> _How to complete this task_: Reproduce all records below exactly.

——————————

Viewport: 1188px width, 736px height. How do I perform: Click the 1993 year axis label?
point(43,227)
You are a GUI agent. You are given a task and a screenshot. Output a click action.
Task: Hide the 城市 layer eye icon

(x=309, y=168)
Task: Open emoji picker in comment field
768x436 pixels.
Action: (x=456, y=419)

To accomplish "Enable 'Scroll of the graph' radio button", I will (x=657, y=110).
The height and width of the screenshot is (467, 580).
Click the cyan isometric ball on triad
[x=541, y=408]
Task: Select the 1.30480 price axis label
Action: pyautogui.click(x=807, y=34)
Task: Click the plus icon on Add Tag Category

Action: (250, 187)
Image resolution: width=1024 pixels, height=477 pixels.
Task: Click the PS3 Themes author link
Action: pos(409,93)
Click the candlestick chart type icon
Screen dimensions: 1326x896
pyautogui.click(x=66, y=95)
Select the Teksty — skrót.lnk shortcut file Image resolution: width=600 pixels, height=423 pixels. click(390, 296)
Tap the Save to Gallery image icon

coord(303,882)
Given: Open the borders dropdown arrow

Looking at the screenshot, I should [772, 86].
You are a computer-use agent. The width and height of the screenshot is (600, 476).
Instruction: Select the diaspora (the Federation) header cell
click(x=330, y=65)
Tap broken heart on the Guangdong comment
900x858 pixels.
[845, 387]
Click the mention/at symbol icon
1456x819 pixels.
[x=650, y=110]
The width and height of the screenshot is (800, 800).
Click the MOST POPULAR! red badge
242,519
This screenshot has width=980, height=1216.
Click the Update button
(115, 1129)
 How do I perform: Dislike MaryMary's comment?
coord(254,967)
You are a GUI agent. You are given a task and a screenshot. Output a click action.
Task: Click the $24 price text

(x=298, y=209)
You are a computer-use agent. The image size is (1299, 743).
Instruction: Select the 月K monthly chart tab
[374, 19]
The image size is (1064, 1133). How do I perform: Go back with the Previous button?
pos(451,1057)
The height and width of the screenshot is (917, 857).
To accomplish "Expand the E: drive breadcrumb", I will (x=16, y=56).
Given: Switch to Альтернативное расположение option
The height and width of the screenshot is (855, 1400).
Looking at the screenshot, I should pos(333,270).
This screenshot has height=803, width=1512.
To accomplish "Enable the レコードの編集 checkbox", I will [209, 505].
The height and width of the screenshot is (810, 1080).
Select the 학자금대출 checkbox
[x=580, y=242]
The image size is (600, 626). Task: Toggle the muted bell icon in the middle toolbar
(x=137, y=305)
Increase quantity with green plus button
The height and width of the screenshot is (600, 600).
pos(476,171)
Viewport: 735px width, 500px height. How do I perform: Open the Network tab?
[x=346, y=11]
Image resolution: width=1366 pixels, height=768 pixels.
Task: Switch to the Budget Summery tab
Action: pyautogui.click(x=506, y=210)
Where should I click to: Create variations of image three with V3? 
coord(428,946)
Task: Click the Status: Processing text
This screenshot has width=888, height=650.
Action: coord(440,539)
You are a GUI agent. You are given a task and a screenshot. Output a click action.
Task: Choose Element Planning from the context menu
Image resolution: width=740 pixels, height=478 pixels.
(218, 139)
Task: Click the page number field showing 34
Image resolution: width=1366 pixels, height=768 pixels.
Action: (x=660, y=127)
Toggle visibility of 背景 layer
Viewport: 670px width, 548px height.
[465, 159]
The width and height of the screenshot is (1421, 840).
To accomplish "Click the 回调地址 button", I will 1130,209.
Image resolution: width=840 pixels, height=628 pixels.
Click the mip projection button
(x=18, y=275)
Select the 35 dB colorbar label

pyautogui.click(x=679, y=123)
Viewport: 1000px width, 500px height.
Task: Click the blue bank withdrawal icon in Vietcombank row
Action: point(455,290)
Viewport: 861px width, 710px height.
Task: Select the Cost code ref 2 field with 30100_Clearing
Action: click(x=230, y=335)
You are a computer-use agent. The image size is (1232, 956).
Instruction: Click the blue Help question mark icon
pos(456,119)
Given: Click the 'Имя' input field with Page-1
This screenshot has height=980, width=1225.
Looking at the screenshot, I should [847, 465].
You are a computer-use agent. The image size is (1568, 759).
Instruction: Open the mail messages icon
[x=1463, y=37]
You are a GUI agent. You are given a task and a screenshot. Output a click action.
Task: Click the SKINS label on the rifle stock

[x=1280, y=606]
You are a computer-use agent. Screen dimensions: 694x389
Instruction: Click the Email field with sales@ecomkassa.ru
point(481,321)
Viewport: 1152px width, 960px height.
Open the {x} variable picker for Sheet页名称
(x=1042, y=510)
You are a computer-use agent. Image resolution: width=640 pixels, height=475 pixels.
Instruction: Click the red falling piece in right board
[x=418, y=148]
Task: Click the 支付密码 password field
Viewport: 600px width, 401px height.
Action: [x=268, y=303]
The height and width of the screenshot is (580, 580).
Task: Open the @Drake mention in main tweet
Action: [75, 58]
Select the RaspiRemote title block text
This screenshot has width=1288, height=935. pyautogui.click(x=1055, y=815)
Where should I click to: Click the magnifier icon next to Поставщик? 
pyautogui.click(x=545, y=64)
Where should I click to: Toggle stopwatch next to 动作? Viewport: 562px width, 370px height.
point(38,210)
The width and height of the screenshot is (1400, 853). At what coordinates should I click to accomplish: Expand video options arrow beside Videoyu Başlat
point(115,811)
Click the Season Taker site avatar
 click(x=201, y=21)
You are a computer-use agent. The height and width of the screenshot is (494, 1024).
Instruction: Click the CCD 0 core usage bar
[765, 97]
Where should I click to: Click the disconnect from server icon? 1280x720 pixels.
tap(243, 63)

——————————

> _Written solution_:
Viewport: 1188px width, 736px height. How do I perform: Click the 1993 year axis label?
point(43,227)
You are a GUI agent. You are given a task and a screenshot. Output a click action.
Task: Hide the 城市 layer eye icon

(x=309, y=168)
Task: Open emoji picker in comment field
768x436 pixels.
Action: (x=456, y=419)

To accomplish "Enable 'Scroll of the graph' radio button", I will (x=657, y=110).
The height and width of the screenshot is (467, 580).
Click the cyan isometric ball on triad
[x=541, y=408]
Task: Select the 1.30480 price axis label
Action: pyautogui.click(x=807, y=34)
Task: Click the plus icon on Add Tag Category

Action: (250, 187)
Image resolution: width=1024 pixels, height=477 pixels.
Task: Click the PS3 Themes author link
Action: pos(409,93)
Click the candlestick chart type icon
Screen dimensions: 1326x896
pyautogui.click(x=66, y=95)
Select the Teksty — skrót.lnk shortcut file Image resolution: width=600 pixels, height=423 pixels. click(390, 296)
Tap the Save to Gallery image icon

coord(303,882)
Given: Open the borders dropdown arrow

Looking at the screenshot, I should [772, 86].
You are a computer-use agent. The width and height of the screenshot is (600, 476).
Instruction: Select the diaspora (the Federation) header cell
click(x=330, y=65)
Tap broken heart on the Guangdong comment
900x858 pixels.
[845, 387]
Click the mention/at symbol icon
1456x819 pixels.
[x=650, y=110]
The width and height of the screenshot is (800, 800).
Click the MOST POPULAR! red badge
242,519
This screenshot has width=980, height=1216.
Click the Update button
(115, 1129)
 How do I perform: Dislike MaryMary's comment?
coord(254,967)
You are a GUI agent. You are given a task and a screenshot. Output a click action.
Task: Click the $24 price text

(x=298, y=209)
You are a computer-use agent. The image size is (1299, 743).
Instruction: Select the 月K monthly chart tab
[374, 19]
The image size is (1064, 1133). How do I perform: Go back with the Previous button?
pos(451,1057)
The height and width of the screenshot is (917, 857).
To accomplish "Expand the E: drive breadcrumb", I will (x=16, y=56).
Given: Switch to Альтернативное расположение option
The height and width of the screenshot is (855, 1400).
Looking at the screenshot, I should pos(333,270).
This screenshot has height=803, width=1512.
To accomplish "Enable the レコードの編集 checkbox", I will [209, 505].
The height and width of the screenshot is (810, 1080).
Select the 학자금대출 checkbox
[x=580, y=242]
The image size is (600, 626). Task: Toggle the muted bell icon in the middle toolbar
(x=137, y=305)
Increase quantity with green plus button
The height and width of the screenshot is (600, 600).
pos(476,171)
Viewport: 735px width, 500px height. How do I perform: Open the Network tab?
[x=346, y=11]
Image resolution: width=1366 pixels, height=768 pixels.
Task: Switch to the Budget Summery tab
Action: pyautogui.click(x=506, y=210)
Where should I click to: Create variations of image three with V3? 
coord(428,946)
Task: Click the Status: Processing text
This screenshot has width=888, height=650.
Action: coord(440,539)
You are a GUI agent. You are given a task and a screenshot. Output a click action.
Task: Choose Element Planning from the context menu
Image resolution: width=740 pixels, height=478 pixels.
(218, 139)
Task: Click the page number field showing 34
Image resolution: width=1366 pixels, height=768 pixels.
Action: (x=660, y=127)
Toggle visibility of 背景 layer
Viewport: 670px width, 548px height.
[465, 159]
The width and height of the screenshot is (1421, 840).
To accomplish "Click the 回调地址 button", I will 1130,209.
Image resolution: width=840 pixels, height=628 pixels.
Click the mip projection button
(x=18, y=275)
Select the 35 dB colorbar label

pyautogui.click(x=679, y=123)
Viewport: 1000px width, 500px height.
Task: Click the blue bank withdrawal icon in Vietcombank row
Action: point(455,290)
Viewport: 861px width, 710px height.
Task: Select the Cost code ref 2 field with 30100_Clearing
Action: click(x=230, y=335)
You are a computer-use agent. The image size is (1232, 956).
Instruction: Click the blue Help question mark icon
pos(456,119)
Given: Click the 'Имя' input field with Page-1
This screenshot has height=980, width=1225.
Looking at the screenshot, I should [847, 465].
You are a computer-use agent. The image size is (1568, 759).
Instruction: Open the mail messages icon
[x=1463, y=37]
You are a GUI agent. You are given a task and a screenshot. Output a click action.
Task: Click the SKINS label on the rifle stock

[x=1280, y=606]
You are a computer-use agent. Screen dimensions: 694x389
Instruction: Click the Email field with sales@ecomkassa.ru
point(481,321)
Viewport: 1152px width, 960px height.
Open the {x} variable picker for Sheet页名称
(x=1042, y=510)
You are a computer-use agent. Image resolution: width=640 pixels, height=475 pixels.
Instruction: Click the red falling piece in right board
[x=418, y=148]
Task: Click the 支付密码 password field
Viewport: 600px width, 401px height.
Action: [x=268, y=303]
The height and width of the screenshot is (580, 580).
Task: Open the @Drake mention in main tweet
Action: [75, 58]
Select the RaspiRemote title block text
This screenshot has width=1288, height=935. pyautogui.click(x=1055, y=815)
Where should I click to: Click the magnifier icon next to Поставщик? 
pyautogui.click(x=545, y=64)
Where should I click to: Toggle stopwatch next to 动作? Viewport: 562px width, 370px height.
point(38,210)
The width and height of the screenshot is (1400, 853). At what coordinates should I click to accomplish: Expand video options arrow beside Videoyu Başlat
point(115,811)
Click the Season Taker site avatar
 click(x=201, y=21)
You are a computer-use agent. The height and width of the screenshot is (494, 1024).
Instruction: Click the CCD 0 core usage bar
[765, 97]
Where should I click to: Click the disconnect from server icon? 1280x720 pixels.
tap(243, 63)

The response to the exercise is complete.